Abbey has launched a 100 per cent loan to value product with the option of a £25,000 secured loan.

A spokesman for the lender says that it is currently only trialing the product with select brokers including London & Country.

Abbey says it is reviewing the product on a day to day basis so does not know when it will officially launch the deal.

The lender recently re-entered the 100 per cent mortgage market after having not played in the arena for several years.

The Abbey spokesman adds: “We are currently piloting a 100 per cent LTV plus product in our branches and through key brokers.
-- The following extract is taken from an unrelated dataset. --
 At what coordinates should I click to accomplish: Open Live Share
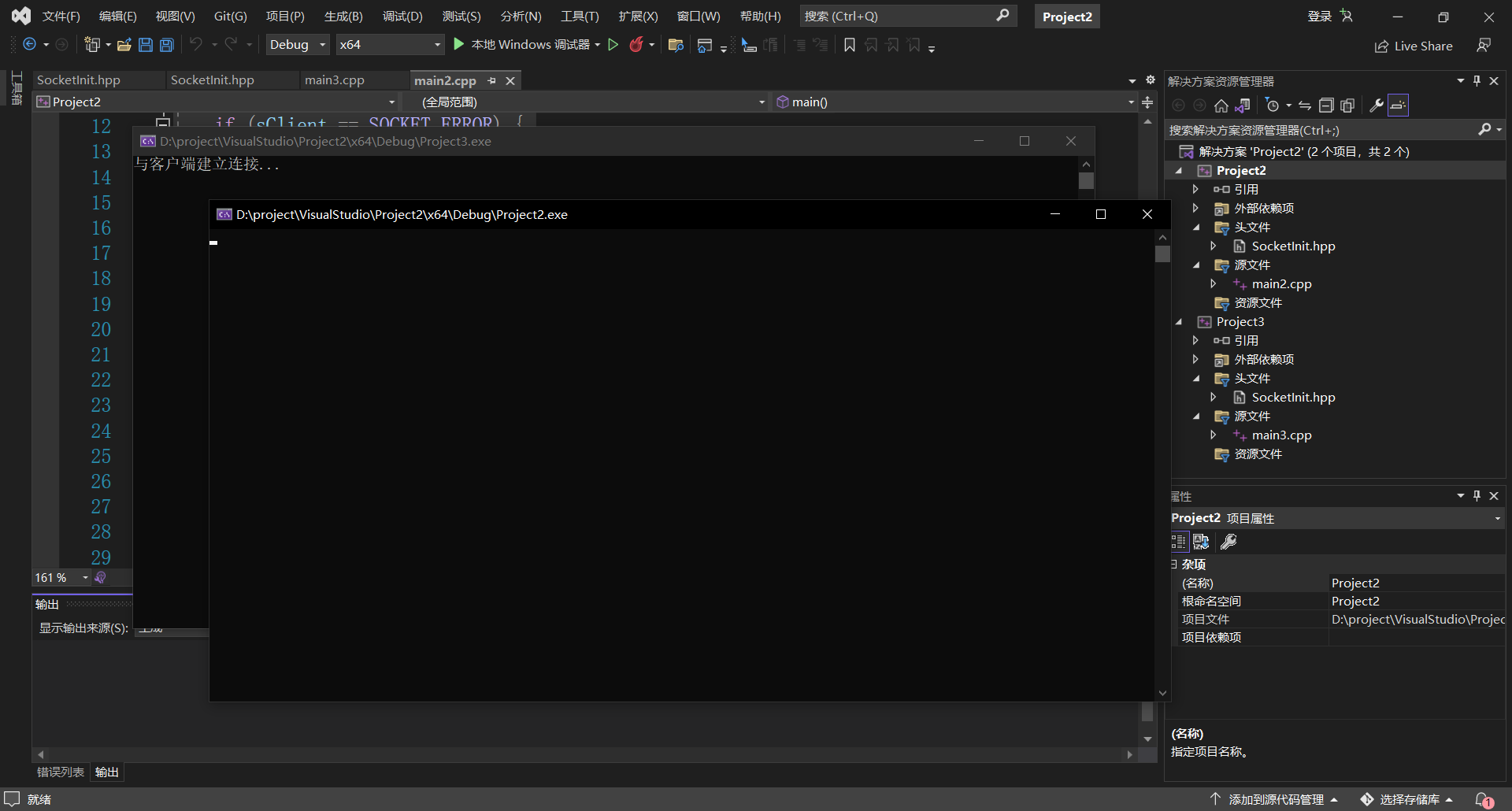pyautogui.click(x=1414, y=46)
Since Abbey has strong risk experience in the mortgage markets and is responsible in its approach, we thought it prudent to run this as a pilot scheme only.

“The product is a 100 per cent loan to value mortgage plus a secured loan of up to £25,000, dependant on individual circumstances. We will assess whether it becomes a permanent part of our portfolio going forward once we have tested this in the marketplace.”

Abbey points out that if the mortage size is under £100,000, the maximum secured loan will be proportionately lower.

Moneyfacts.co.uk mortgage expert Julia Harris says: “The extra money these loans can provide borrowers can be a lifeline in helping borrowers get on the property ladder, providing vital cash for stamp duty, legal fees and even essential home improvements. But borrowers should remember they are starting their mortgage effectively in negative equity, requiring over 25% growth in the property market before they can see any equity in their property. While prices continue to rise, especially at the pace we have seen over the last few years these can soon be recouped, but it is unlikely that such a growth rate is sustainable.

“These loans can be a perfect solution for some borrowers, but should be taken with a wealth warning. Their success relies on an increasing property market. Borrowers should not forget they are spreading the cost of their additional borrowing over a long period of time and therefore accumulating a hefty interest bill.”